Effectiveness of Adding a Mask Recommendation to Other Public Health Measures to Prevent SARS-CoV-2 Infection in Danish Mask Wearers: A Randomized Controlled Trial: Annals of Internal Medicine: Vol 0, No 0
These are great questions but what is even more important is my children's experience. While wearing masks at school, my daughter experiences headaches and light-headedness. Recess is the worst because she can’t get enough oxygen through the mask when she’s running around. My son finds the environment of plexiglass, masks, social distancing, and being on a computer all day so uncomfortable he is now exercising his right to switch back to on-line school.
The only reason my daughter wears a mask at school is because she is afraid she will get in trouble if she doesn’t. She doesn’t think masks protect her or others and the research is increasingly lining up with what she intuitively knows. Wearing a mask out of fear is not a good enough reason to wear a mask. What psychological damage is created in a child when an adult asks them to comply with something they know is bad for them?
This is the most pervasive cost of mask mandates that I don't hear acknowledged in your columns. People know, whether they are drunk adults or school children, that masks are not safe and don’t work. The millions of excuses you heard from people during your mask enforcement excursion with the city of Charleston all boil down to the same message, “Stop gaslighting me.”

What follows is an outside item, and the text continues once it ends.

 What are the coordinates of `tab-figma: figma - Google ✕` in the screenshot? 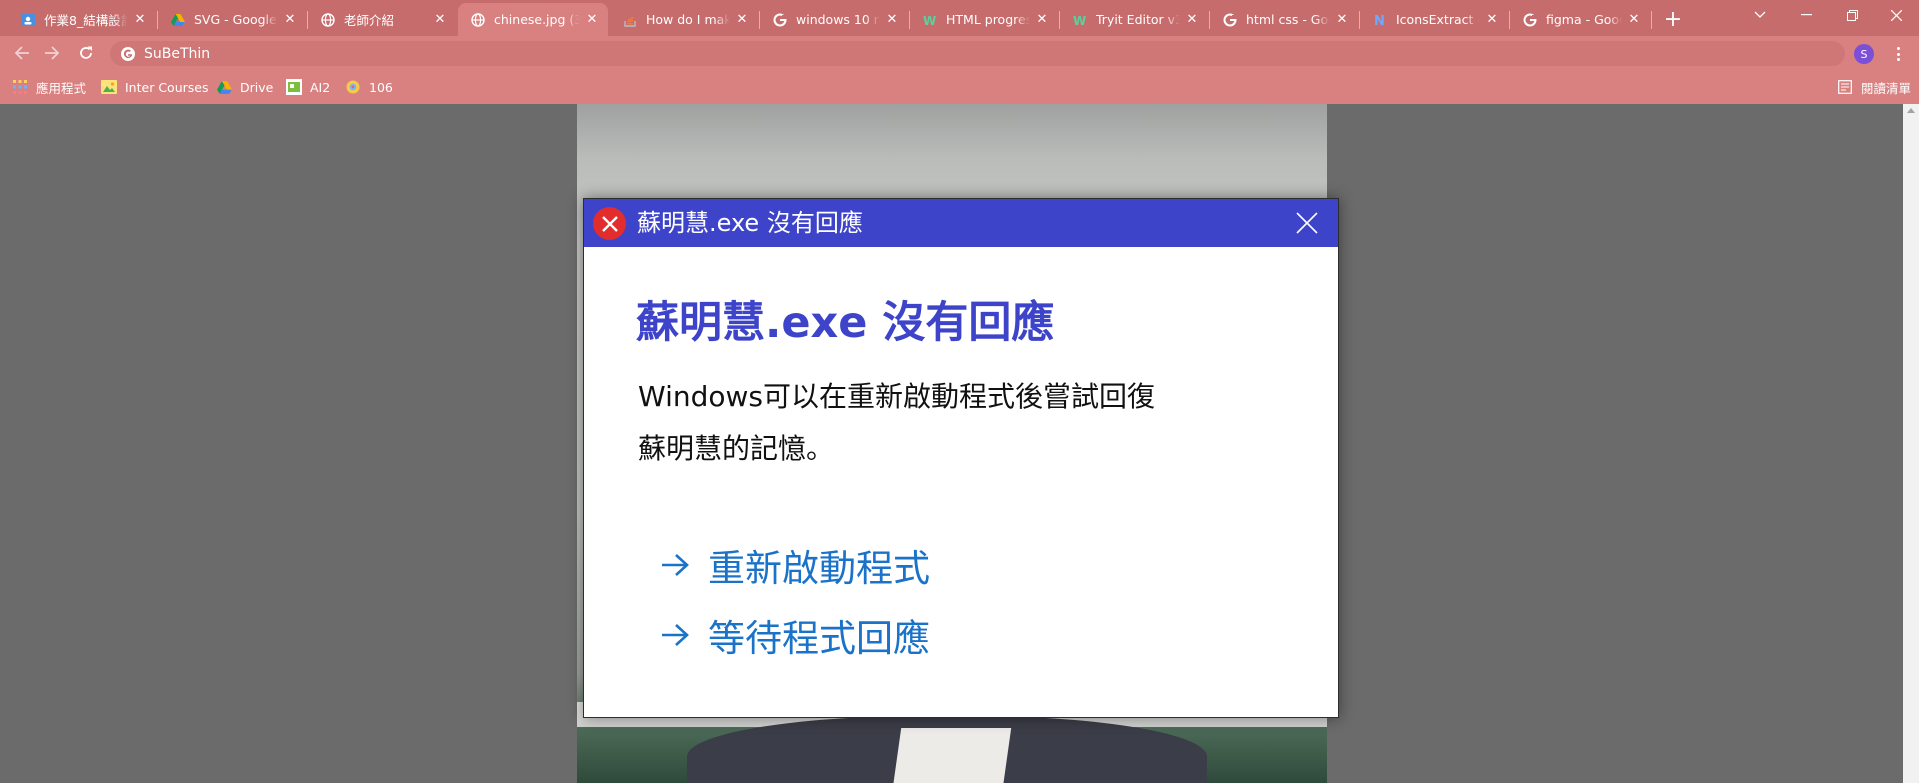 It's located at (1580, 20).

On another and related note; I submitted the following letter to the editor on February 13. On February 17, I received a call from Angie Blackburn stating I would have to somehow change the study I cited in order to be published. She declared it was not relevant because it doesn’t address source control. I withdrew my letter from consideration of being published because I was not willing to change a thing.

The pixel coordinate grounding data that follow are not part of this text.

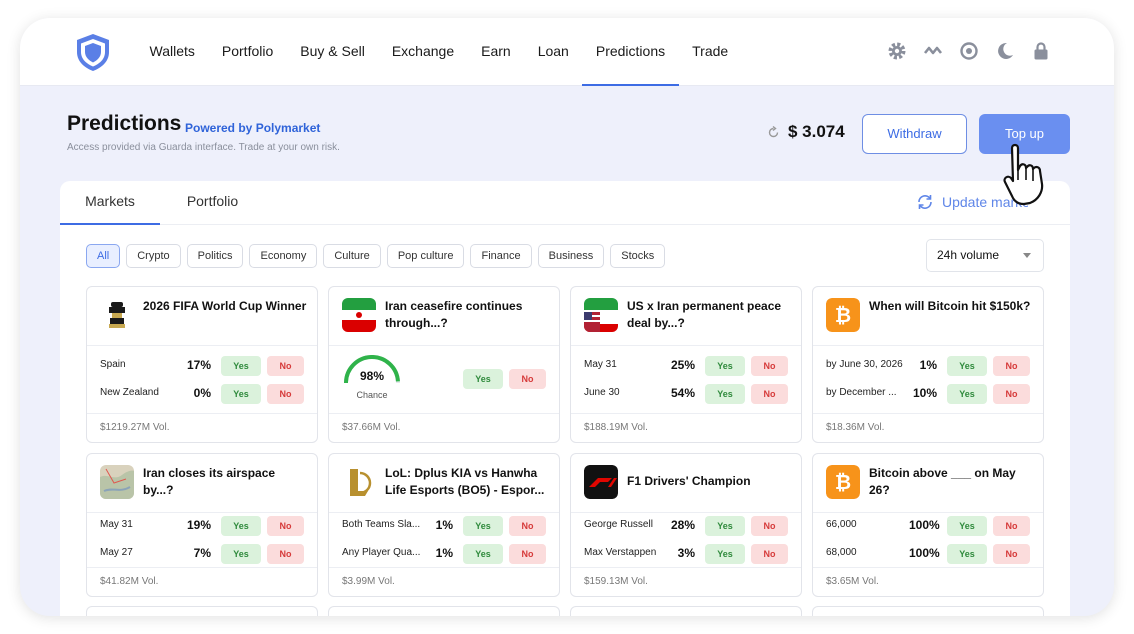 The height and width of the screenshot is (634, 1134). I want to click on nav-exchange: Exchange, so click(422, 52).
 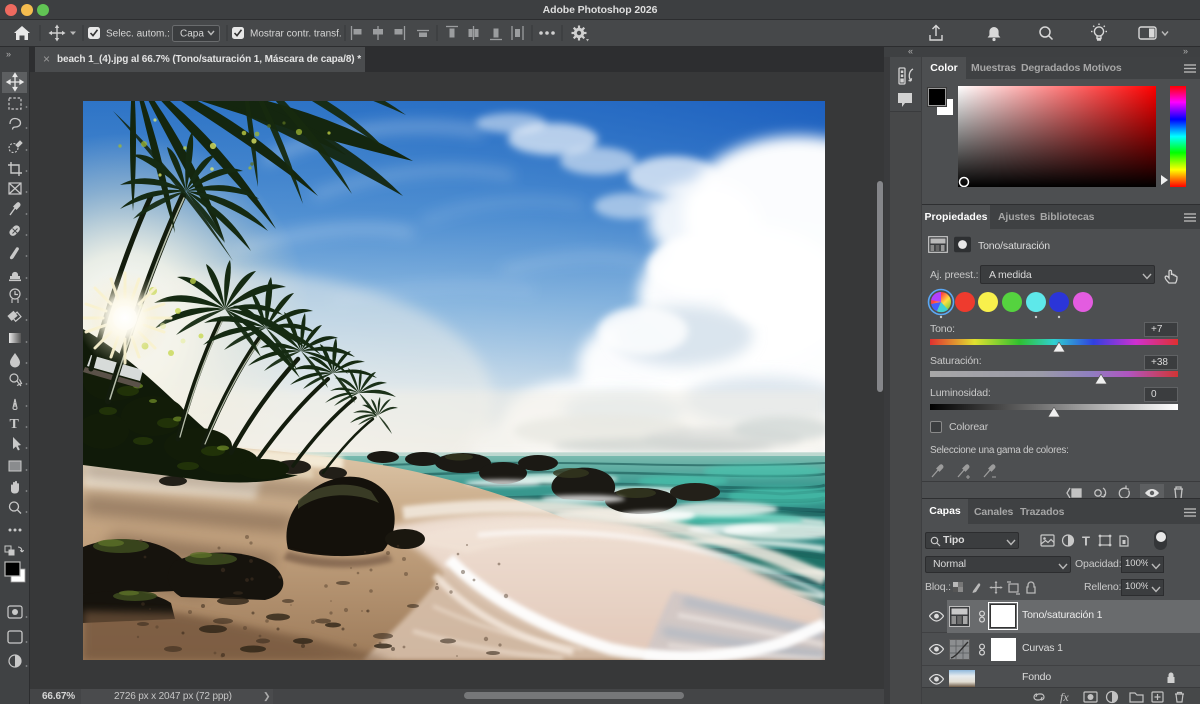 I want to click on svg-text: Selec. autom.:, so click(x=138, y=34).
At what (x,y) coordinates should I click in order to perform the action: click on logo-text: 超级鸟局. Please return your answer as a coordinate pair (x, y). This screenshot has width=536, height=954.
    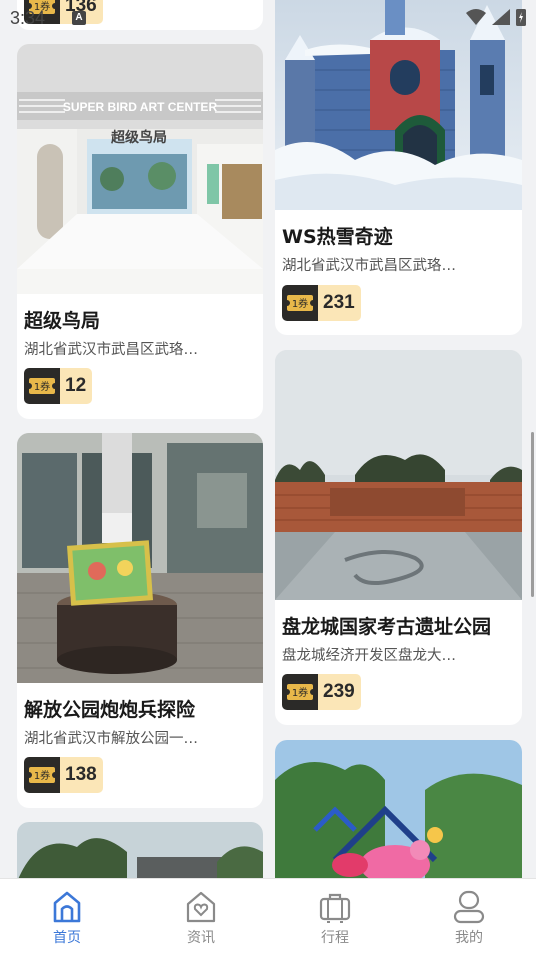
    Looking at the image, I should click on (138, 138).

It would be nice to understand how the study I provided (the landmark one above) does not support the letter I wrote. In any event, it is an opinion page and the paper could have noted they didn’t agree with my opinion and still published it.
The Post and Courier has published 5 letters written by me. Not once have I been asked to change my opinion in order to be published. Is this a new operating procedure for all opinions, or just the ones related to masks?

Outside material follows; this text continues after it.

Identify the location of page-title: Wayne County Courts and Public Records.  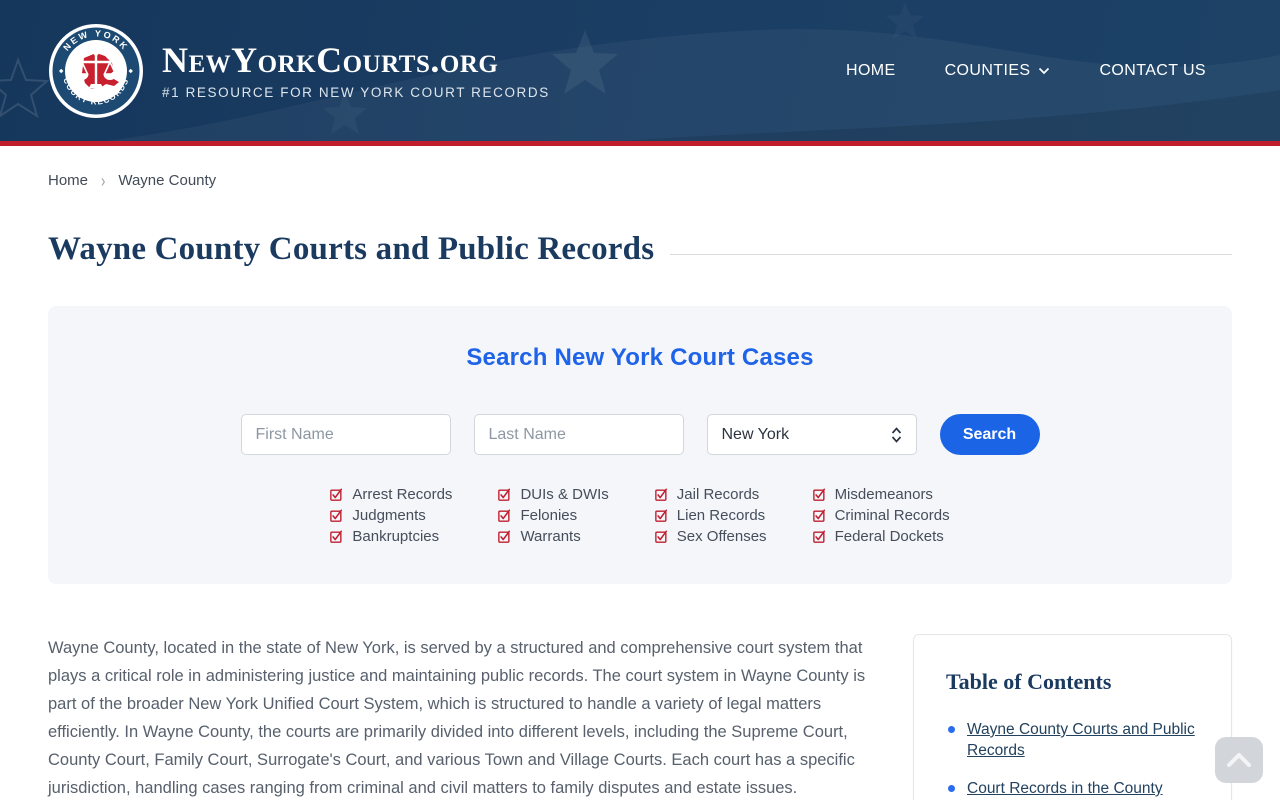
(352, 249).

On February 1st, my daughter’s school sent an email saying,
“Please note that at least one of our recent positive families contracted the virus while they were wearing masks. This is a reminder to us all to be vigilant regarding all precautions including quality masks (even doubling up is currently being recommended) and cleaning surfaces, good ventilation, and hand washing.”
The possibility that masks are ineffective hasn’t occurred to or been considered by our school nurse. Perhaps she hasn’t seen the randomized, controlled trial study of more than 6,000 humans to assess the effectiveness of surgical masks relative to COVID published in November 2020. It concludes that masks do not statistically reduce the incidence of infection. Could this be why families and people everywhere continue to contract the virus while wearing masks?
Without addressing the safety or citing a source, our school nurse suggests doubling up on masks is recommended. On February 10th, the Post and Courier ran a story about how the CDC is now stating two masks may be better than one, citing a research study by two U.S. government researchers.
I read the study. It was not a randomized, controlled study of more than 6,000 humans; it was a study with 2 dummies. Go ahead dummies, double-up! Humans need to breathe in order to live, it’s called "Breath of God" for a reason.
Thank you for taking the time to read this.